Of course, in our various states of lockdown this year, streaming movies and shows seemed a safer and more convenient option than theaters and out-of-the-way drive-ins. But the lack of transparency regarding popularity in that arena has long been documented, and intensified this year when Netflix announced this year that it counts two minutes of viewed content as a stream. There are a variety of reasons why they may do that (a purchased movie ticket, after all, in no way guarantees the film was actually viewed by the buyer), but the most prevailing reason that they do this is because they can. We are at the mercy of individual platforms, who tend to keep their data ambiguous, and send out press releases full of inscrutable proclamations: Amazon claimed “huge engagement” and “great success” for its Borat Subsequent Moviefilm, while Hulu sent out a press release after the first streaming weekend of its Happiest Season, announcing the movie “was the most-watched film across all acquired and Hulu Original films during its opening weekend. The hit holiday film also generated the highest engagement with Hulu subscribers: Happiest Season secured the most hours amongst all Hulu Original films through its first weekend on the service.” Whatever any of that means!

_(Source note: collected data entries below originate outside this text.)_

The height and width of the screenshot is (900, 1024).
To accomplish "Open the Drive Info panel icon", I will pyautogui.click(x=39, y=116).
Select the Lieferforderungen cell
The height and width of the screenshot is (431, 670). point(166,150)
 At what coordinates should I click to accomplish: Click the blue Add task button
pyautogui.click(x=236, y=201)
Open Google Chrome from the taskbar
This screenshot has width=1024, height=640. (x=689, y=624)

In the Vulture article “The Rise of the Netflix Hit,” Bilge Ebiri wrote about the confusion that ensues from this deliberately opaque self-reporting:

…This trend had started well before COVID-19 hit. Two of 2019’s most talked-about films, The Irishman and Marriage Story, were released into theaters by Netflix, but we didn’t get any official box-office numbers for them. A month or so later, they started streaming and, judging by the number of memes they generated, became viral phenomena. We never really knew if they were hits; we just sort of had a sense that they were. (Netflix now says that the first two [2] minutes of The Irishman were watched by 64 million people in its first month. This is good, I think?)

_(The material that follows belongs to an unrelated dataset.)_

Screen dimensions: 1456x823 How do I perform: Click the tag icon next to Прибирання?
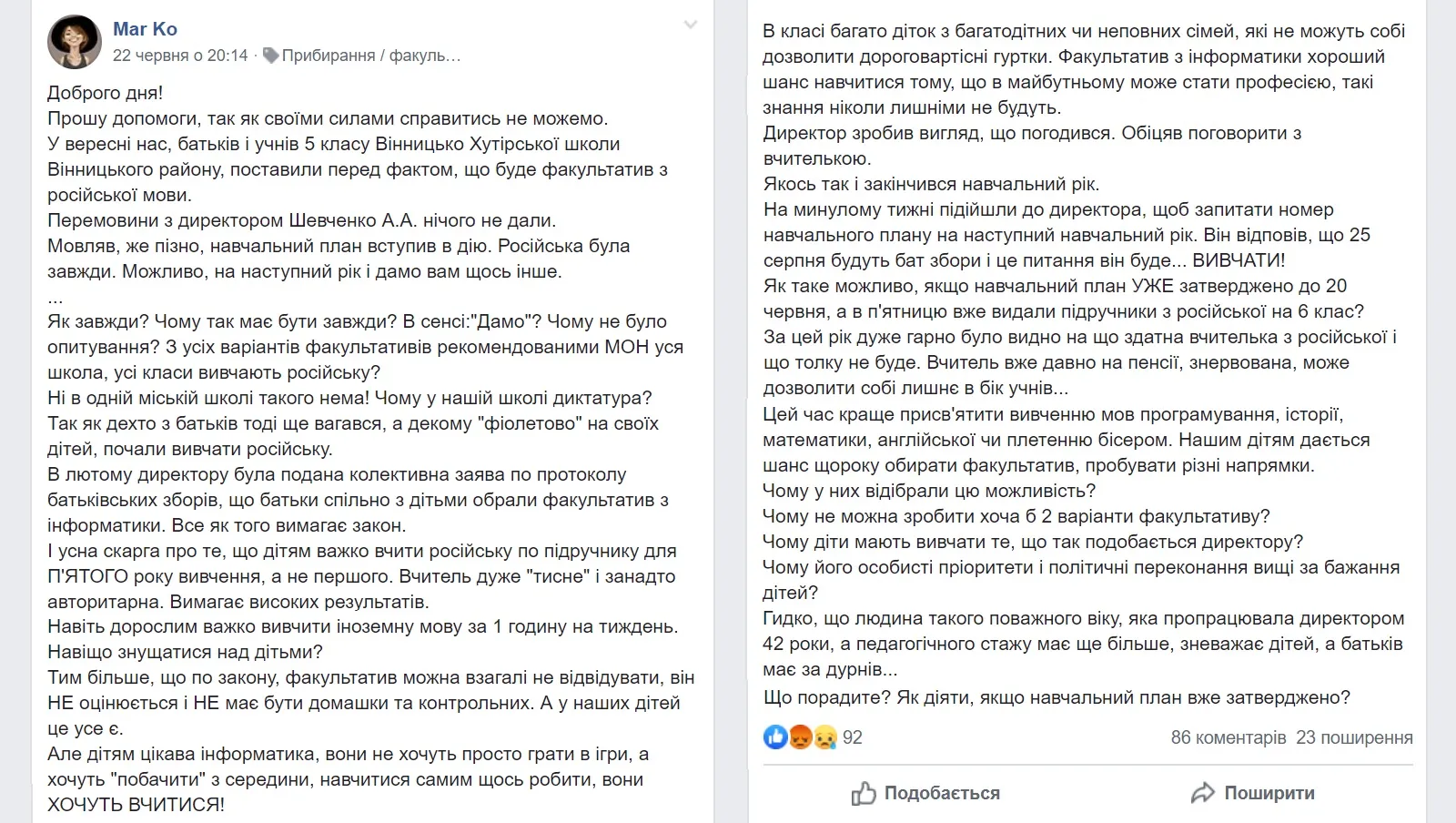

Sounds good? Probably is good? Who knows? Nielsen, the third-party viewership tabulator, does publish a streaming chart (using a Shazam-like technology to detect what its participating households are streaming), though the chart’s accuracy has been refuted by Netflix. It is incomplete, at the least, since Nielsen only reports on that which is streamed on the televisions of its participating households, and not on mobile devices or computers. That this information does technically exist but is being withheld or shared in dribs and riddles makes the obfuscation clear and that much more frustrating. A start-up named Parrot has begun to track “demand expressions,” which incorporates a host of factors (like Google searches, Facebook likes, and pirated downloads) into its rubric. Another stab at the truth of what people like.

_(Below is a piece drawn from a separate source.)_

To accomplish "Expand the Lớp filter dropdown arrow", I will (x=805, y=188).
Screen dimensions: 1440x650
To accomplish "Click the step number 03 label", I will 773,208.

Our culture is increasingly a numbers game. The proliferation of social media means that those who participate have numbers attached to their name, which the public uses to orient itself. These numbers can mean the difference between getting work or not, appearing on television or not, being taken seriously or not. The entitlement and debased behavior of influencers is enough to illustrate why this is not a good thing. Humankind has a hierarchy problem, and the equality that many of us spent so much time this year considering and fighting for is at odds with our cultural predilection for ranking any- and everything, including ourselves. Our apparently lessening grip on what is truly popular has yielded a fuzzier understanding of the hit, one that surely is informed by whatever our feed says. (How many mentions do you think it takes to convince your brain that a TV show is “something people love?” I’m guessing maybe 20?) Our conception of relevance is vulnerable and increasingly individualized—we’re watching things alone together, sure, but we’re also watching them alone.